Hester tragó saliva.
– ¿Ordena usted que administre a la señora Begley un poco de loxa quinina para hacerle bajar la fiebre, doctor Pomeroy?
– ¡No, de ninguna manera! -replicó, tajante-. El medicamento del que usted habla está indicado para fiebres tropicales, no para recuperarse de una operación. No haría ningún bien a la enferma. Además, aquí no tenemos ese potingue extranjero.
Una parte de Hester todavía seguía debatiéndose con la decisión de confiárselo todo, pero ya se le había desatado la lengua para anunciar lo que su conciencia le dictaba de forma irrenunciable.
– Vi administrar con éxito este fármaco a un cirujano francés, señor, en un caso de fiebre después de amputación y su uso se remonta a las campañas de Napoleón anteriores a Waterloo.
La expresión del médico se ensombreció.
– Yo no sigo órdenes de los franceses, señorita Latterly. Pertenecen a una raza sucia e ignorante que no hace mucho tiempo soñaba incluso con conquistar estas islas y someterlas a su yugo junto con el resto de Europa. Y quisiera recordarle, ya que parece que lo ha olvidado, que usted recibe órdenes mías y únicamente mías.
Dio media vuelta decidido a abandonar a la infortunada mujer y a Hester, pero ésta le cortó el paso colocándose delante de él.
– ¡Esta mujer delira, doctor! ¡No podemos abandonarla! Le ruego que me permita darle un poco de quinina, no puede hacerle ningún daño y quizá le beneficie. Le daré una cucharada cada dos o tres horas y, en caso de que no mejore, abandonaré el tratamiento.
– ¿Y de dónde quiere que saque este medicamento en el supuesto de que quisiera dárselo?

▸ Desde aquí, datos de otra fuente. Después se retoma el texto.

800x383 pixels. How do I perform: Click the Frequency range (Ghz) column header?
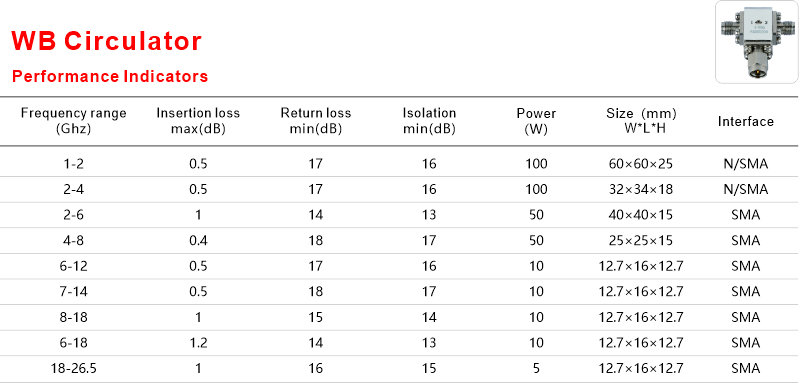point(73,121)
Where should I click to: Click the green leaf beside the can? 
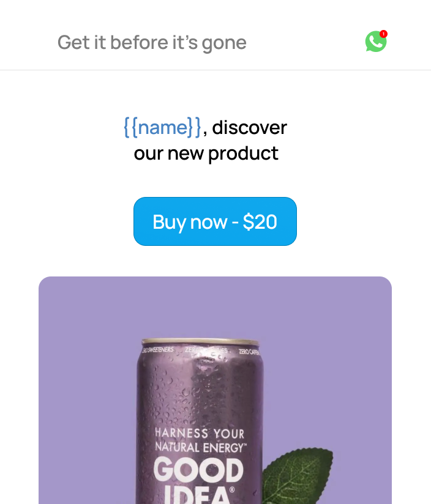pos(298,476)
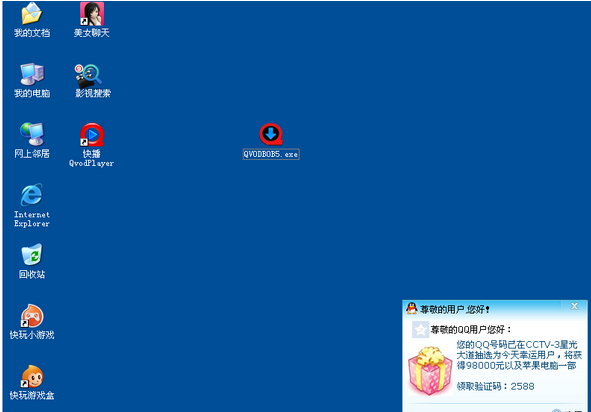Click the QVODBOBS.exe file name label

(271, 154)
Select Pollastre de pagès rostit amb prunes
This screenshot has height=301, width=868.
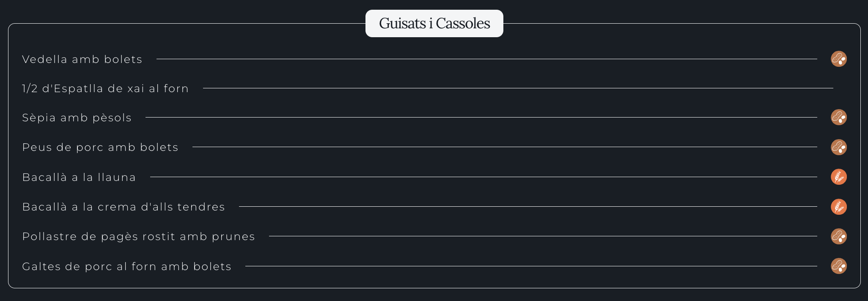tap(139, 237)
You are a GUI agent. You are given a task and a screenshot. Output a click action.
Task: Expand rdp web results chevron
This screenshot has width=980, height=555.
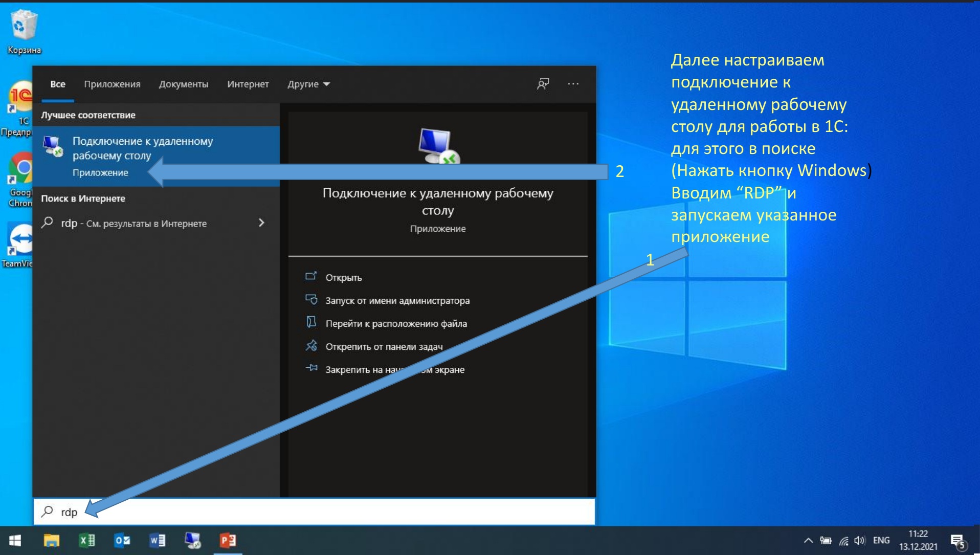261,223
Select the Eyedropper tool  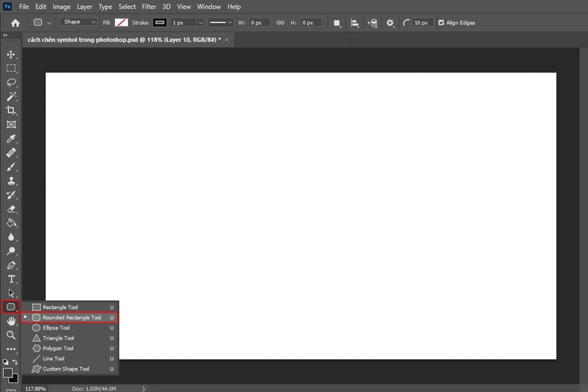pos(11,139)
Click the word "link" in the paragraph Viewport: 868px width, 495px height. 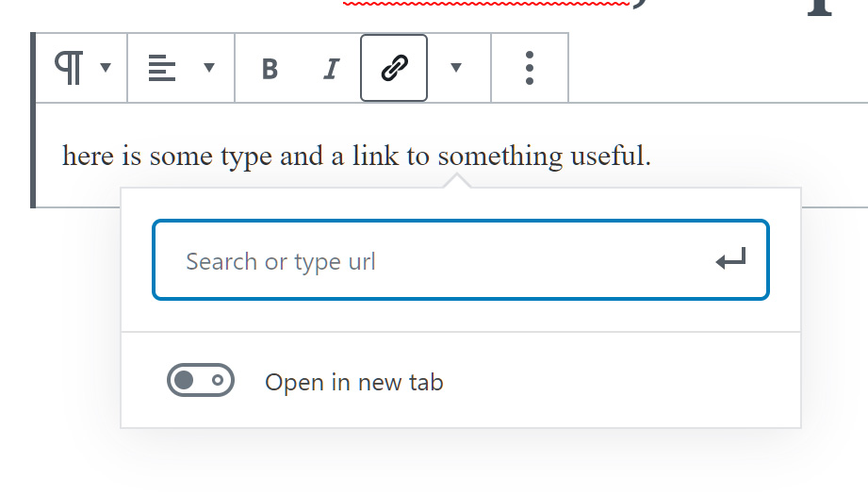[x=375, y=156]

Hester hizo una profunda inspiración y poco le faltó para traicionarse.
– Del hospital de la fiebre, doctor. Podríamos enviar un cabriolé. Yo misma podría ir a buscarlo, si usted me lo permite.
Al hombre se le encendió la cara.
– Señorita Latterly, me figuraba haber sido lo bastante claro sobre el particular: las enfermeras tienen la misión de mantener a los pacientes limpios y frescos cuando las temperaturas son excesivas, les aplican hielo siguiendo instrucciones de los médicos, así como los líquidos prescritos. -Su voz iba subiendo de tono al tiempo que descargaba el peso del cuerpo en la parte anterior de las plantas de los pies, balanceándose ligeramente-. Van a buscar vendas, las facilitan a los médicos cuando se las piden. Se encargan de que la sala esté limpia y ordenada, encienden las chimeneas y sirven la comida a los enfermos. Vacían los orinales y se ocupan de atender las necesidades físicas de los pacientes. -Se metió las manos en los bolsillos y siguió balanceándose sobre los pies ahora algo más rápidamente-. Se ocupan de mantener el orden y de elevar la moral de los enfermos. ¡Y aquí termina su trabajo! ¿Lo ha entendido, señorita Latterly? No tienen ninguna competencia en medicina, salvo muy rudimentaria. ¡En ninguna circunstancia ponen en práctica sus criterios!